On Mar 17, 2014 5:54 PM, "Nathaniel Smith" <njs@pobox.com> wrote:
>
> On Sat, Mar 15, 2014 at 6:28 PM, Nathaniel Smith <njs@pobox.com> wrote:
> > Mathematica: instead of having an associativity, a @ b @ c gets
> > converted into mdot([a, b, c])
>
> out), and wondering if Mathematica's approach is worth following up
> more. (It would need to make it past python-dev, of course, but worst
> case is just that they say no and we're back where we are now, so we
> might as well think it through.)
>
> Here's how it would work:
>
> Currently Python has 3 different kinds of ops: left-associative (most
> of them), right-associative (**), and "chaining". Chaining is used for
> comparison ops. Example:
>
>    a < b < c
>
> gets parsed to something like
>
>    do_comparison(args=[a, b, c], ops=[lt, lt])
>
> Notice this is very different from either of
>
>   (a < b) < c
>   a < (b < c)
>
> Which means that comparisons aren't left- OR right-associative,
> they're this other thing, "chaining".
>
> So we could propose adding a 4th kind of op, calling "grouping", which
> would be only @. And the idea is that
>
>   a @ b @ c
>
> would be equivalent to
>
>   operator.matmul((a, b, c))
>
> which eventually (see below) becomes a call to
>
>   a.__matmul__((a, b, c))
>
> We'd use exactly the same parsing rules as the chaining ops, so you
> can still control evaluation order with parentheses if you want:
>
>   a @ (b @ c) -> matmul((a, matmul((b, c))))

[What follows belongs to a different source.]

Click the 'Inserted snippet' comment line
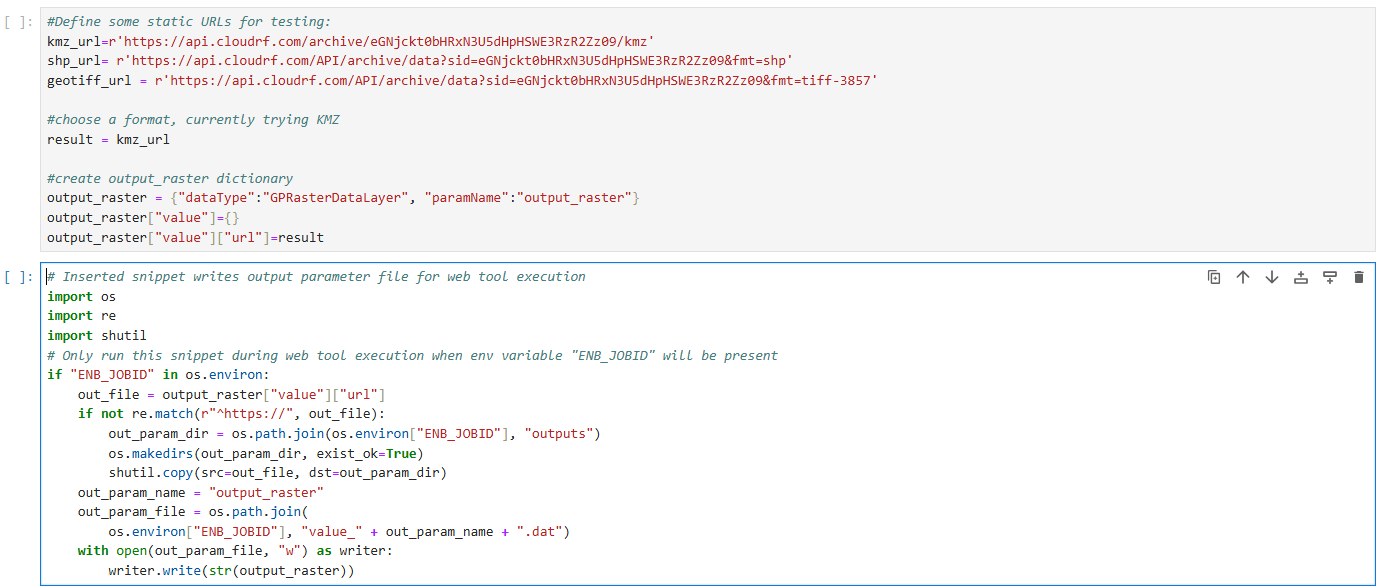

>   (a @ b) @ c -> matmul((matmul((a, c)), c))
>
> ...but if you don't specify, then each contiguous group of @ operators
> gets collected up and handed to __matmul__ together, and the
> __matmul__ implementation gets to decide which evaluation strategy to
> use.
>
> It's trivially fast for the computer to figure out the best evaluation
> order for matrix multiplication, so in practice I think this would
> mean that you could just stop worrying about parentheses for multiple
> contiguous calls to matmul. Fancier versions of __matmul__ defined on
> more specialized non-ndarray classes might even take into account
> their specialized knowledge of how expensive different evaluation
> orders are for their specific type -- I'm not sure if this actually
> happens in practice, but it might. (Like maybe the best way to
> evaluate a @ b @ c depends on the sparsity pattern in the various
> matrices, or maybe it depends on which matrices are currently on the
> GPU and which are in memory? Anyone have any real examples of this?)
>
> (Of course, this same evaluation-order problem arises for *all*
> expressions using numpy; being able to optimize whole expressions at a
> time is exactly what numexpr/numba/theano/etc. are useful for. So one
> could argue that "baking it in" to @ is pointless, if anyone gets
> tired of writing parentheses they should just use one of these
> libraries. Or maybe evaluation order problems arise so rarely for @
> that no-one cares. But OTOH it would be so nice for once to just have
> a single best solution -- "always use @ and be happy, it just works"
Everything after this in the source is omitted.